◆ WHAT YOU NEED TO DO
Could you set down every record below exactly as it appears?

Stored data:
---+---

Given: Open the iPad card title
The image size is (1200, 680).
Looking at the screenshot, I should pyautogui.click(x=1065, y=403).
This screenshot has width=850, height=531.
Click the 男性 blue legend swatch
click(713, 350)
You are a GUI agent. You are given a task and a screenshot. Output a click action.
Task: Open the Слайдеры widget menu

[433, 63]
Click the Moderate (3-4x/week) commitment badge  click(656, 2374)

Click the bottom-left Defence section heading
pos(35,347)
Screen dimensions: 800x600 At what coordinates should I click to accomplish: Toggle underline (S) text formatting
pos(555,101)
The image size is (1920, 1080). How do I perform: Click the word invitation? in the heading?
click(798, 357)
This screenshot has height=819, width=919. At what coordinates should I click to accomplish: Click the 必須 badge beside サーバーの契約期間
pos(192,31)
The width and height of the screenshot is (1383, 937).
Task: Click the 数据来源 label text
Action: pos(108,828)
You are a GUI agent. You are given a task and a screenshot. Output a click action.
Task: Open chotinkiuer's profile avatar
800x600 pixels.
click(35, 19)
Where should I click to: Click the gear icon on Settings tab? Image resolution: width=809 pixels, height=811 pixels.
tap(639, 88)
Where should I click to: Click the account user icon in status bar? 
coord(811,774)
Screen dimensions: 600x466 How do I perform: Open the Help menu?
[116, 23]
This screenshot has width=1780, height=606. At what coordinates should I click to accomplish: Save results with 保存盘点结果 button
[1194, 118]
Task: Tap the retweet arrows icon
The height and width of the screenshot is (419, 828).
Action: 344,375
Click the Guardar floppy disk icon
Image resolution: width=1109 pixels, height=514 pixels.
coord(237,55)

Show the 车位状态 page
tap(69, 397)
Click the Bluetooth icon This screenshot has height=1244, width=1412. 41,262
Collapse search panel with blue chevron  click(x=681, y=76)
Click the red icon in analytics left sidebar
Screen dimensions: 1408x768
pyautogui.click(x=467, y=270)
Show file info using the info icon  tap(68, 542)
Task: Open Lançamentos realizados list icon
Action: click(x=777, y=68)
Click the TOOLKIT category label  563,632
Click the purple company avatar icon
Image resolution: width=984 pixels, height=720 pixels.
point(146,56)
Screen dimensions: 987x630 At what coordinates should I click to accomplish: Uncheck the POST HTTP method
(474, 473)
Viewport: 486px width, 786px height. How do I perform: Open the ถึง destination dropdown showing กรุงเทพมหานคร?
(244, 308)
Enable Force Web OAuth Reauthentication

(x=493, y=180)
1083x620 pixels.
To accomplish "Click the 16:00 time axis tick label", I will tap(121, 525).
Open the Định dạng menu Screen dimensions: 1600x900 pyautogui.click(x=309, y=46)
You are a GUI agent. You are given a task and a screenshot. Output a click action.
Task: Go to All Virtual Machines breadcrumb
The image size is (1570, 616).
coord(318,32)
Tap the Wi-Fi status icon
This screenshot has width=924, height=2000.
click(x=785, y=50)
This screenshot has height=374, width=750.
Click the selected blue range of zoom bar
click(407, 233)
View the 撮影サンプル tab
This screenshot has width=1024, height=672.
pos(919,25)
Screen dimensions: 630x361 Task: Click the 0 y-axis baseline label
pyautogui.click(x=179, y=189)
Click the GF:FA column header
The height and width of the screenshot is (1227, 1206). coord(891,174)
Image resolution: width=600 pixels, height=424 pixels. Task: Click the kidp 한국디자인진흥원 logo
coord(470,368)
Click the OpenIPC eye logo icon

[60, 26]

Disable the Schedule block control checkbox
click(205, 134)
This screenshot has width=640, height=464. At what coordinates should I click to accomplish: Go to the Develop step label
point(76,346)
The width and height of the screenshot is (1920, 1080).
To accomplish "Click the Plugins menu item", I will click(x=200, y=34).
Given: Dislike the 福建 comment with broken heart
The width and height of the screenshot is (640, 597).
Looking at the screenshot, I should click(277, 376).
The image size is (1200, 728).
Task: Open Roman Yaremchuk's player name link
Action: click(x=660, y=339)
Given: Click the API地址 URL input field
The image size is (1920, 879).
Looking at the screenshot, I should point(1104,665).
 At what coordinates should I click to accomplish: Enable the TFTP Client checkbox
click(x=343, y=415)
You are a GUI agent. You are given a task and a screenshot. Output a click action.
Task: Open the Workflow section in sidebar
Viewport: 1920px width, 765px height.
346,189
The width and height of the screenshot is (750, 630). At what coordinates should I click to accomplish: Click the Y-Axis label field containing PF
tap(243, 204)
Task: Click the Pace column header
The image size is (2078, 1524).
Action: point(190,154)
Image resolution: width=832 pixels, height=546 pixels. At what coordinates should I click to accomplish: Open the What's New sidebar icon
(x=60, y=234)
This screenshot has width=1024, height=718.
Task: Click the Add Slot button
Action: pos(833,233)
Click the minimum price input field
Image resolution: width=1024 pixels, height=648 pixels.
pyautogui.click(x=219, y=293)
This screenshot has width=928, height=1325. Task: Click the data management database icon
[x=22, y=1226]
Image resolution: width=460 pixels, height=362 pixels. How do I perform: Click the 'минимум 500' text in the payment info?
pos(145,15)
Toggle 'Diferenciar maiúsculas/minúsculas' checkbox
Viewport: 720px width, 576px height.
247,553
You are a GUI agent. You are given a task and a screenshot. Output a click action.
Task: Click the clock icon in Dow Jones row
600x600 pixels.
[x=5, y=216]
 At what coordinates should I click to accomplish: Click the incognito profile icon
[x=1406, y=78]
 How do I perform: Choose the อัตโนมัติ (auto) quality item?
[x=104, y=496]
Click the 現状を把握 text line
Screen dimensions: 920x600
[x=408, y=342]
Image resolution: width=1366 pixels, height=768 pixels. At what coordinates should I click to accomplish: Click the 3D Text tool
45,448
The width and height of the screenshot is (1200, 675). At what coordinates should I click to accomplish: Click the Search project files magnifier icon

---+---

◆ SOLUTION
Given: Open the iPad card title
The image size is (1200, 680).
Looking at the screenshot, I should pyautogui.click(x=1065, y=403).
This screenshot has width=850, height=531.
Click the 男性 blue legend swatch
click(713, 350)
You are a GUI agent. You are given a task and a screenshot. Output a click action.
Task: Open the Слайдеры widget menu

[433, 63]
Click the Moderate (3-4x/week) commitment badge  click(656, 2374)

Click the bottom-left Defence section heading
pos(35,347)
Screen dimensions: 800x600 At what coordinates should I click to accomplish: Toggle underline (S) text formatting
pos(555,101)
The image size is (1920, 1080). How do I perform: Click the word invitation? in the heading?
click(798, 357)
This screenshot has height=819, width=919. At what coordinates should I click to accomplish: Click the 必須 badge beside サーバーの契約期間
pos(192,31)
The width and height of the screenshot is (1383, 937).
Task: Click the 数据来源 label text
Action: pos(108,828)
You are a GUI agent. You are given a task and a screenshot. Output a click action.
Task: Open chotinkiuer's profile avatar
800x600 pixels.
click(35, 19)
Where should I click to: Click the gear icon on Settings tab? Image resolution: width=809 pixels, height=811 pixels.
tap(639, 88)
Where should I click to: Click the account user icon in status bar? 
coord(811,774)
Screen dimensions: 600x466 How do I perform: Open the Help menu?
[116, 23]
This screenshot has width=1780, height=606. At what coordinates should I click to accomplish: Save results with 保存盘点结果 button
[1194, 118]
Task: Tap the retweet arrows icon
The height and width of the screenshot is (419, 828).
Action: 344,375
Click the Guardar floppy disk icon
Image resolution: width=1109 pixels, height=514 pixels.
coord(237,55)

Show the 车位状态 page
tap(69, 397)
Click the Bluetooth icon This screenshot has height=1244, width=1412. 41,262
Collapse search panel with blue chevron  click(x=681, y=76)
Click the red icon in analytics left sidebar
Screen dimensions: 1408x768
pyautogui.click(x=467, y=270)
Show file info using the info icon  tap(68, 542)
Task: Open Lançamentos realizados list icon
Action: click(x=777, y=68)
Click the TOOLKIT category label  563,632
Click the purple company avatar icon
Image resolution: width=984 pixels, height=720 pixels.
point(146,56)
Screen dimensions: 987x630 At what coordinates should I click to accomplish: Uncheck the POST HTTP method
(474, 473)
Viewport: 486px width, 786px height. How do I perform: Open the ถึง destination dropdown showing กรุงเทพมหานคร?
(244, 308)
Enable Force Web OAuth Reauthentication

(x=493, y=180)
1083x620 pixels.
To accomplish "Click the 16:00 time axis tick label", I will tap(121, 525).
Open the Định dạng menu Screen dimensions: 1600x900 pyautogui.click(x=309, y=46)
You are a GUI agent. You are given a task and a screenshot. Output a click action.
Task: Go to All Virtual Machines breadcrumb
The image size is (1570, 616).
coord(318,32)
Tap the Wi-Fi status icon
This screenshot has width=924, height=2000.
click(x=785, y=50)
This screenshot has height=374, width=750.
Click the selected blue range of zoom bar
click(407, 233)
View the 撮影サンプル tab
This screenshot has width=1024, height=672.
pos(919,25)
Screen dimensions: 630x361 Task: Click the 0 y-axis baseline label
pyautogui.click(x=179, y=189)
Click the GF:FA column header
The height and width of the screenshot is (1227, 1206). coord(891,174)
Image resolution: width=600 pixels, height=424 pixels. Task: Click the kidp 한국디자인진흥원 logo
coord(470,368)
Click the OpenIPC eye logo icon

[60, 26]

Disable the Schedule block control checkbox
click(205, 134)
This screenshot has width=640, height=464. At what coordinates should I click to accomplish: Go to the Develop step label
point(76,346)
The width and height of the screenshot is (1920, 1080).
To accomplish "Click the Plugins menu item", I will click(x=200, y=34).
Given: Dislike the 福建 comment with broken heart
The width and height of the screenshot is (640, 597).
Looking at the screenshot, I should click(277, 376).
The image size is (1200, 728).
Task: Open Roman Yaremchuk's player name link
Action: click(x=660, y=339)
Given: Click the API地址 URL input field
The image size is (1920, 879).
Looking at the screenshot, I should point(1104,665).
 At what coordinates should I click to accomplish: Enable the TFTP Client checkbox
click(x=343, y=415)
You are a GUI agent. You are given a task and a screenshot. Output a click action.
Task: Open the Workflow section in sidebar
Viewport: 1920px width, 765px height.
346,189
The width and height of the screenshot is (750, 630). At what coordinates should I click to accomplish: Click the Y-Axis label field containing PF
tap(243, 204)
Task: Click the Pace column header
The image size is (2078, 1524).
Action: point(190,154)
Image resolution: width=832 pixels, height=546 pixels. At what coordinates should I click to accomplish: Open the What's New sidebar icon
(x=60, y=234)
This screenshot has width=1024, height=718.
Task: Click the Add Slot button
Action: pos(833,233)
Click the minimum price input field
Image resolution: width=1024 pixels, height=648 pixels.
pyautogui.click(x=219, y=293)
This screenshot has width=928, height=1325. Task: Click the data management database icon
[x=22, y=1226]
Image resolution: width=460 pixels, height=362 pixels. How do I perform: Click the 'минимум 500' text in the payment info?
pos(145,15)
Toggle 'Diferenciar maiúsculas/minúsculas' checkbox
Viewport: 720px width, 576px height.
247,553
You are a GUI agent. You are given a task and a screenshot. Output a click action.
Task: Click the clock icon in Dow Jones row
600x600 pixels.
[x=5, y=216]
 At what coordinates should I click to accomplish: Click the incognito profile icon
[x=1406, y=78]
 How do I perform: Choose the อัตโนมัติ (auto) quality item?
[x=104, y=496]
Click the 現状を把握 text line
Screen dimensions: 920x600
[x=408, y=342]
Image resolution: width=1366 pixels, height=768 pixels. At what coordinates should I click to accomplish: Click the 3D Text tool
45,448
The width and height of the screenshot is (1200, 675). At what coordinates should I click to accomplish: Click the Search project files magnifier icon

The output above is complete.